--- SUPPLIED INFORMATION ---
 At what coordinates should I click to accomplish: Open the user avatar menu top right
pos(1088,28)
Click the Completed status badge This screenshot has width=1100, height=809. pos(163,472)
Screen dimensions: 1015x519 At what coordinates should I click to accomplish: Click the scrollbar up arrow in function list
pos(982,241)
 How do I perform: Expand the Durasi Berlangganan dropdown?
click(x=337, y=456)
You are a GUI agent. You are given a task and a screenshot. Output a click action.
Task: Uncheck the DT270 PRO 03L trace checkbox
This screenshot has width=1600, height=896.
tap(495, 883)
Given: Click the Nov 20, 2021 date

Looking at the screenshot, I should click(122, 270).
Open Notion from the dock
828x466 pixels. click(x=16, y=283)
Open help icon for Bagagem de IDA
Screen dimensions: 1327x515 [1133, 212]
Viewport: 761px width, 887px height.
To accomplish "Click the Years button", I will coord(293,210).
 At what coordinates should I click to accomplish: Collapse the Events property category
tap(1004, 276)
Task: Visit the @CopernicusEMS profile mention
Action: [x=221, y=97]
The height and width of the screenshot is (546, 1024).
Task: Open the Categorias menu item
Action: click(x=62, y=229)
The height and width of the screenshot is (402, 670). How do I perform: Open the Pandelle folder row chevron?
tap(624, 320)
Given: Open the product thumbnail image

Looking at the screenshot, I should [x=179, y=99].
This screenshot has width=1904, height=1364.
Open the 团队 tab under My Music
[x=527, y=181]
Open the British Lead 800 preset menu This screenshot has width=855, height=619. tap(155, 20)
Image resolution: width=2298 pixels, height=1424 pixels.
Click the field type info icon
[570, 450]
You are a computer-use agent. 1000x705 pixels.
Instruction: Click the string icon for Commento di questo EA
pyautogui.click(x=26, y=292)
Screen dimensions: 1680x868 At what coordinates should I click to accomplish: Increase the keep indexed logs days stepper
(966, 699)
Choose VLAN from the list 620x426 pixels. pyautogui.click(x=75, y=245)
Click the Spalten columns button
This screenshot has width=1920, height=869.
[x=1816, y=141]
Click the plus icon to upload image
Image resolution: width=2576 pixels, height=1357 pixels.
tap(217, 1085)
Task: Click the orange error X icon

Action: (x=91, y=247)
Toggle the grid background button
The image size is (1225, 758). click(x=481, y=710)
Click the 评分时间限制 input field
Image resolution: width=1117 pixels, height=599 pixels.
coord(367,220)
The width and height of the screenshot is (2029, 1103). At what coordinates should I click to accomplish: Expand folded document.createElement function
---
### YOUR OBJECTIVE
Print every one of the records above again, line for line and without any changes.

### THE COMPLETED TASK
 At what coordinates should I click to accomplish: Open the user avatar menu top right
pos(1088,28)
Click the Completed status badge This screenshot has width=1100, height=809. pos(163,472)
Screen dimensions: 1015x519 At what coordinates should I click to accomplish: Click the scrollbar up arrow in function list
pos(982,241)
 How do I perform: Expand the Durasi Berlangganan dropdown?
click(x=337, y=456)
You are a GUI agent. You are given a task and a screenshot. Output a click action.
Task: Uncheck the DT270 PRO 03L trace checkbox
This screenshot has width=1600, height=896.
tap(495, 883)
Given: Click the Nov 20, 2021 date

Looking at the screenshot, I should click(122, 270).
Open Notion from the dock
828x466 pixels. click(x=16, y=283)
Open help icon for Bagagem de IDA
Screen dimensions: 1327x515 [1133, 212]
Viewport: 761px width, 887px height.
To accomplish "Click the Years button", I will coord(293,210).
 At what coordinates should I click to accomplish: Collapse the Events property category
tap(1004, 276)
Task: Visit the @CopernicusEMS profile mention
Action: [x=221, y=97]
The height and width of the screenshot is (546, 1024).
Task: Open the Categorias menu item
Action: click(x=62, y=229)
The height and width of the screenshot is (402, 670). How do I perform: Open the Pandelle folder row chevron?
tap(624, 320)
Given: Open the product thumbnail image

Looking at the screenshot, I should [x=179, y=99].
This screenshot has width=1904, height=1364.
Open the 团队 tab under My Music
[x=527, y=181]
Open the British Lead 800 preset menu This screenshot has width=855, height=619. tap(155, 20)
Image resolution: width=2298 pixels, height=1424 pixels.
Click the field type info icon
[570, 450]
You are a computer-use agent. 1000x705 pixels.
Instruction: Click the string icon for Commento di questo EA
pyautogui.click(x=26, y=292)
Screen dimensions: 1680x868 At what coordinates should I click to accomplish: Increase the keep indexed logs days stepper
(966, 699)
Choose VLAN from the list 620x426 pixels. pyautogui.click(x=75, y=245)
Click the Spalten columns button
This screenshot has width=1920, height=869.
[x=1816, y=141]
Click the plus icon to upload image
Image resolution: width=2576 pixels, height=1357 pixels.
tap(217, 1085)
Task: Click the orange error X icon

Action: (x=91, y=247)
Toggle the grid background button
The image size is (1225, 758). click(x=481, y=710)
Click the 评分时间限制 input field
Image resolution: width=1117 pixels, height=599 pixels.
coord(367,220)
The width and height of the screenshot is (2029, 1103). At what coordinates should I click to accomplish: Expand folded document.createElement function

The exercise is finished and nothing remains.